[Entries on locating words and elements]
────────────────────

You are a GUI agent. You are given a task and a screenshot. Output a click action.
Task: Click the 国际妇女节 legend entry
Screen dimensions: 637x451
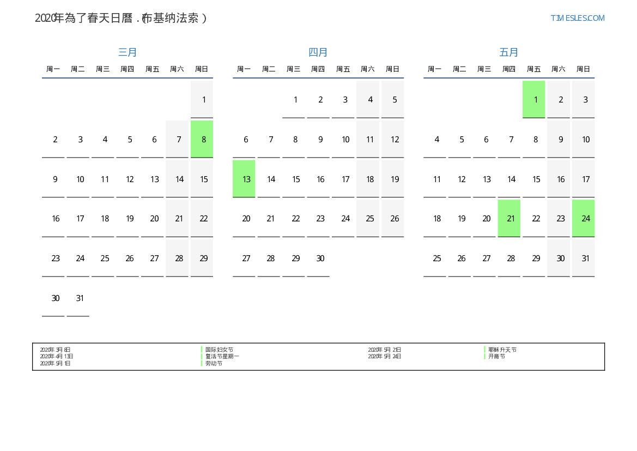point(219,350)
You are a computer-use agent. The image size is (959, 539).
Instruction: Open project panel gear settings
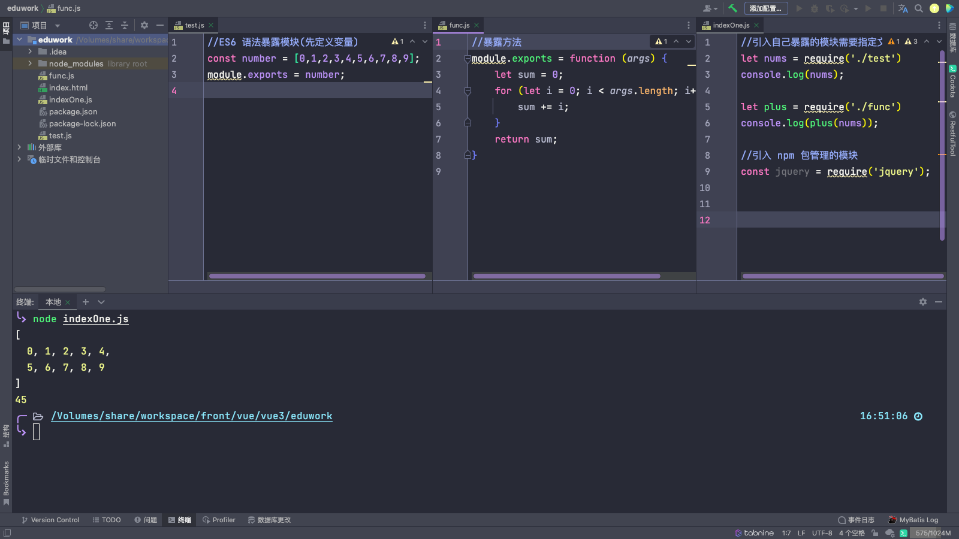point(144,25)
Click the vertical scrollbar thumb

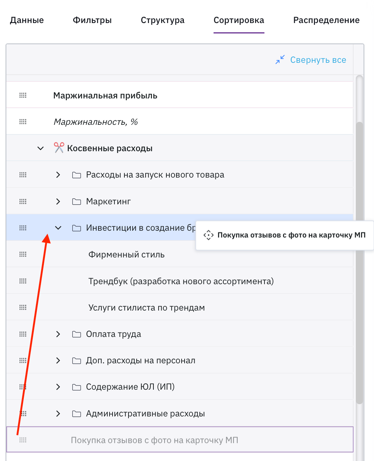pos(359,260)
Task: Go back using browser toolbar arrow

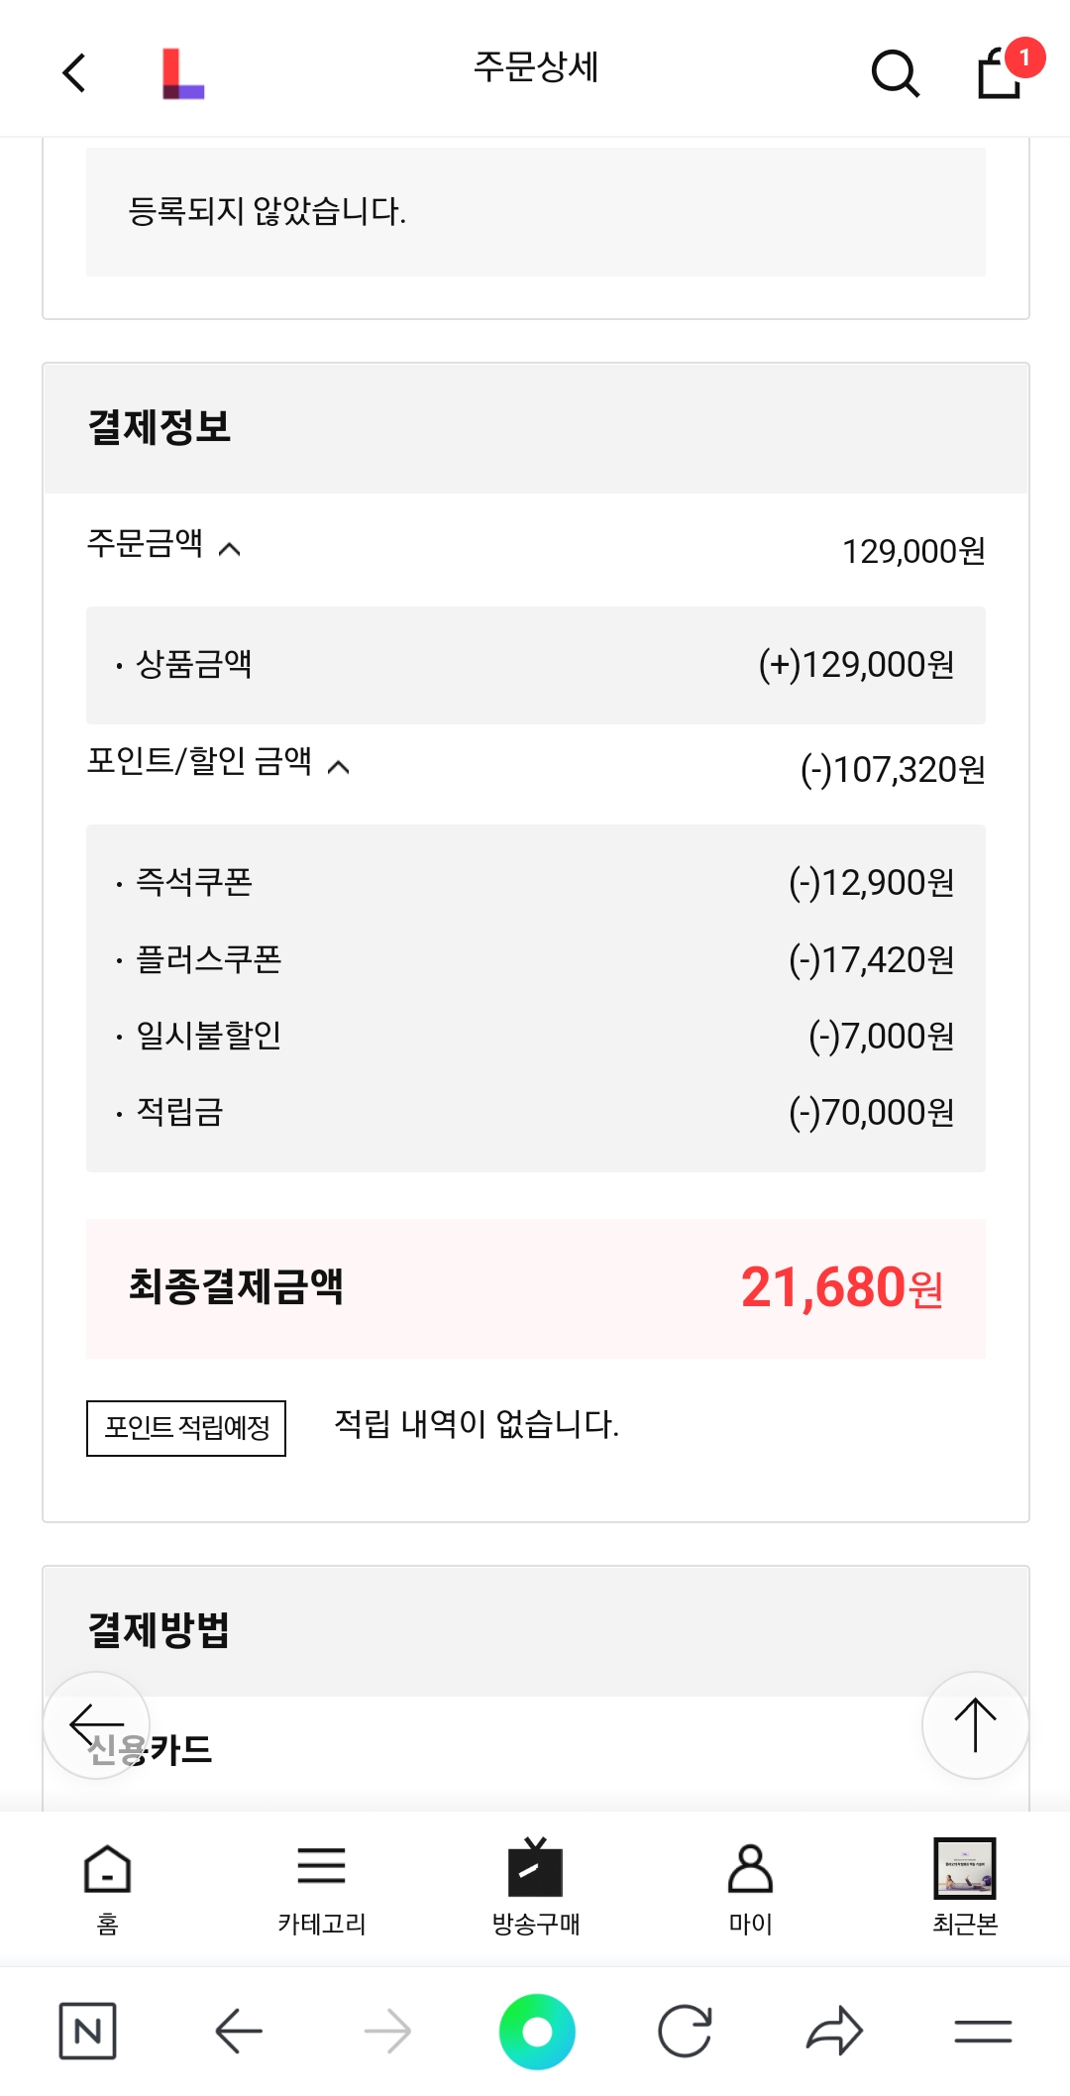Action: [239, 2031]

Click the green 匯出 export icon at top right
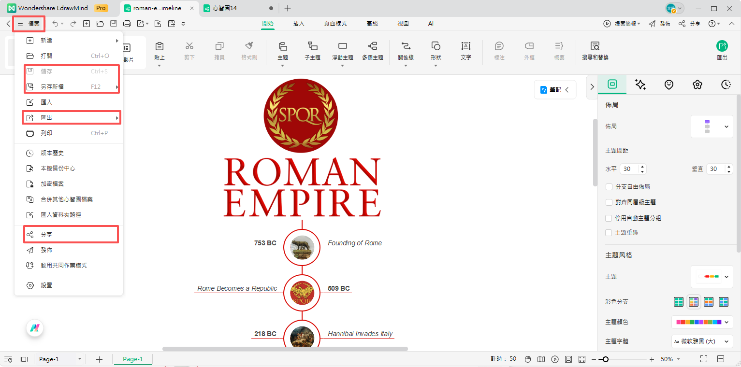[x=722, y=46]
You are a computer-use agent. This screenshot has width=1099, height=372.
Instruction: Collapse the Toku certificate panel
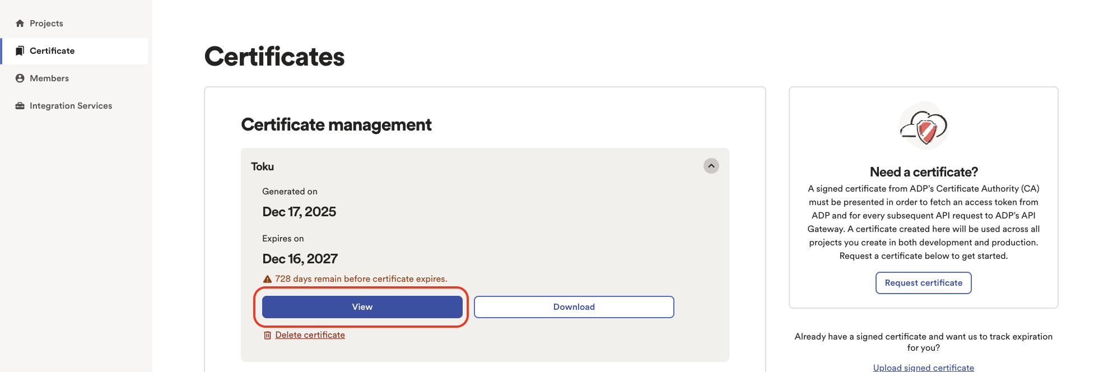pos(711,166)
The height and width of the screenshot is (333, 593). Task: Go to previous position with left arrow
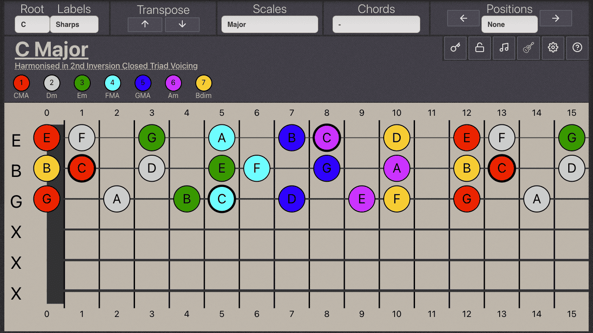point(463,19)
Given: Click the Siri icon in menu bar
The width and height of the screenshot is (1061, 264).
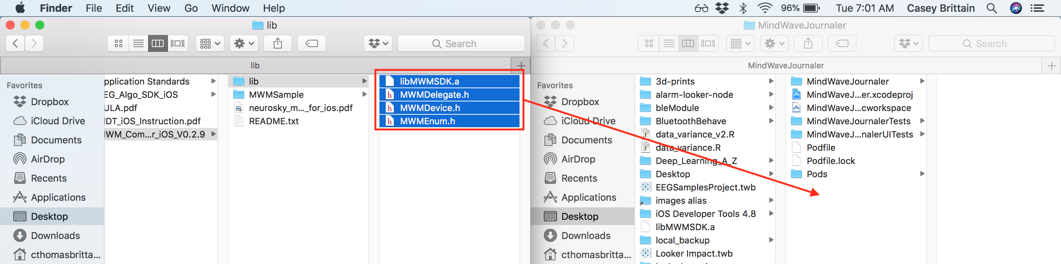Looking at the screenshot, I should tap(1016, 8).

────────────────────

## What is required
Can you rewrite the data above, changing every "Instruction" to "Command" and keeping all other text the same, but leaving out the pictures?

## Final result
You are a GUI agent. You are given a task and a screenshot. Output a click action.
Task: Click the 国际妇女节 legend entry
Screen dimensions: 637x451
point(219,350)
You are a computer-use agent. The image size is (959, 539).
Command: Open project panel gear settings
point(144,25)
Click the vertical scrollbar thumb

pos(359,260)
Task: Go back using browser toolbar arrow

Action: [239, 2031]

Click the green 匯出 export icon at top right
[x=722, y=46]
You are a computer-use agent. This screenshot has width=1099, height=372.
Command: Collapse the Toku certificate panel
pos(711,166)
The height and width of the screenshot is (333, 593). Task: Go to previous position with left arrow
point(463,19)
Given: Click the Siri icon in menu bar
The width and height of the screenshot is (1061, 264).
Looking at the screenshot, I should tap(1016, 8).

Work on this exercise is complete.